A paan-tastic treat: 5 innovative paan recipes that you can try at home
Treat your guests to these refreshing, easy-to-make paans. From coffee to fruits and nuts, these recipes use a variety of flavours that will leave your guests asking for more!more lifestyle Updated: Apr 01, 2017 16:00 IST
Refreshing, colourful and a treat for the senses, paan has always been the go-to palate cleanser. Traditionally served as mouth-fresheners to end a meal, paan is broadly categorised as meetha (sweet) and sada (plain). These quirky recipes give a twist to even the humble paan. Inspired by myriad ice-cream flavours that range from fruity and nutty to stronger notes of coffee, these paans are sure to be a show-stealer at any party.
Paan goes well with dry fruits as well as fresh fruits such as strawberry and cranberry. Spice up your paan with cloves, cinnamons, star anise, and cardamoms as these traditional spices compliment it well.

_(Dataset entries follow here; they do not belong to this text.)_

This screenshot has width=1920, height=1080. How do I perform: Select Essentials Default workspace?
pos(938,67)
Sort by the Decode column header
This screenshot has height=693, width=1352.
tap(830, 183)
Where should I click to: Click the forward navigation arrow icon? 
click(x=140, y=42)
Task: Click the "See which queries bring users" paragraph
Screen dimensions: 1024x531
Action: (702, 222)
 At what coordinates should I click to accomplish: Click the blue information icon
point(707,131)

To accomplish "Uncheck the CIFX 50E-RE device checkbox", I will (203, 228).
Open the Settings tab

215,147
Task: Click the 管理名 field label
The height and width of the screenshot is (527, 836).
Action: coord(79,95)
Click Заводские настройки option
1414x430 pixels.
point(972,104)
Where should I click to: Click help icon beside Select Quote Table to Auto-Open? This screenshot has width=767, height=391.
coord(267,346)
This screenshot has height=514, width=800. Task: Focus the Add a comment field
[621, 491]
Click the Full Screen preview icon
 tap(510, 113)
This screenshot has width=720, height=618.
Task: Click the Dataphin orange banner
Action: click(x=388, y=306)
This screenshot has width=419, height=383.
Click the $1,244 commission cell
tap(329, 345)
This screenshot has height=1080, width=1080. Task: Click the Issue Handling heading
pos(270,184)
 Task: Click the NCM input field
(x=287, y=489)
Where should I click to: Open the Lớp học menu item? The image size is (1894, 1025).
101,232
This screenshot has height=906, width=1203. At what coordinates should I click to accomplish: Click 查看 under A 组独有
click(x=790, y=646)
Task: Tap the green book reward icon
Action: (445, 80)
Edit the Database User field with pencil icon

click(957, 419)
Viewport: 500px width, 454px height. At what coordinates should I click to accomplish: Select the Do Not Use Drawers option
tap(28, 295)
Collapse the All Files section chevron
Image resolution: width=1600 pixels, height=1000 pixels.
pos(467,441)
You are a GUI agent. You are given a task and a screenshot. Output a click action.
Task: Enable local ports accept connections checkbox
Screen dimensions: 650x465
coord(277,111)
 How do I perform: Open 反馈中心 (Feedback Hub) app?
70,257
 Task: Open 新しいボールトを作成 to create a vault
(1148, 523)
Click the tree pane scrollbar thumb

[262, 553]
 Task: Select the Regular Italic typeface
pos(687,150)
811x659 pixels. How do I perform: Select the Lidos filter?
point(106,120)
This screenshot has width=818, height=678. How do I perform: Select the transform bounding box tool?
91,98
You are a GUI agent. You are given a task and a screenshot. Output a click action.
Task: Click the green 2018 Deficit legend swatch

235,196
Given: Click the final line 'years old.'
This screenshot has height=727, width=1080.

This recipe, shared by chef Nishant Choubey of The Roseate makes use of khoya and dry fruits, giving it a rich texture. Coarsely chop 20gm dry fruits and 10gm figs. To this, add 1 tsp khoya, 2 tsp condensed milk and 20gm coconut powder. Fold a paan leaf like a cone and fill in this mixture. Serve cold.
Bhang ki chutney paan
Chef Ashwani Kumar of The Leela Ambience Convention Hotel, has incorporated a little bit of Banaras in this recipe.This paan uses thandai (with bhang) and gulkand (instead of the usual churan) as chutney.
Take half tbsp dried bhang leaves, 2 tsp gulkand, 4 pieces each of raisins and almonds, half tsp saunf, one date (seedless) and one green cardamom. Make a paste all of these with some milk. Spread one tsp of this chutney on a paan leaf and add one tsp mukhwaas, half tsp tutty-fruity, and 4 pieces misri dana. Now roll the paan and rub a touch of khus atter on it. Serve garnished with a silver leaf and desiccated coconut soaked in saffron milk.
Dry fruits such as pistachios and almonds go well with paan. Chef Pankaj Jha of The Suryaa uses gulkand as a paste to keep it all together. Cook half cup sugar, 100gm pistachio powder and 50gm khoya dhap till a paste is formed and cool in the fridge. Make a filling with 1 tbsp powdered sugar, 1 tbsp each of blanched and chopped pistachios and almonds, 2 tbsp gulkand, 1 tbsp khus khus and 1/4 tsp cardamom powder. Roll the paste, place this filling diagonally onto betel leaves and roll the paan like a cone. Serve cold, garnished with a cherry stick.
Chocolate gulkand espresso paan
Chef Anil Kumar of Le Meridien, Gurgaon has created this blend of dark chocolate with milk and cream that goes well with espresso and gulkand. To top it up, coconut flakes are added as garnish. Boil 100ml milk with 200ml cream and 10gm coffee powder. After the first boil, add 200gm dark chocolate and 50gm milk chocolate with 50ml coffee liqueur. Cool it in the chiller and set for 2 hours. Cut a paan into two and make a cone. Fill it with the espresso, top with some gulkand and crush white chocolate on top.
Here’s a recipe by food blogger Nithya Ravi, that makes use of strawberries and honey. Soak 6 paan leaves in water to soften them and remove the stem from the middle. Spread some honey on the leaves. Make a cone shape and fill with 1 tsp each of sugar-coated saunf, gulkand and tutti fruity. Slice 3 strawberries and place two slices on each leaf. Fold the leaf like a triangle. Now, break a toothpick into two, prick a cherry and push it in the middle of the paan.
Health in a leaf
Paan or betel leaf has many medicinal properties. When taken without supari (betel nut) and choona (slaked lime), paan leaves can improve your health. However, experts say that eating too many paan might leave stains on your teeth. So, make sure to rinse your mouth with warm water after having paan.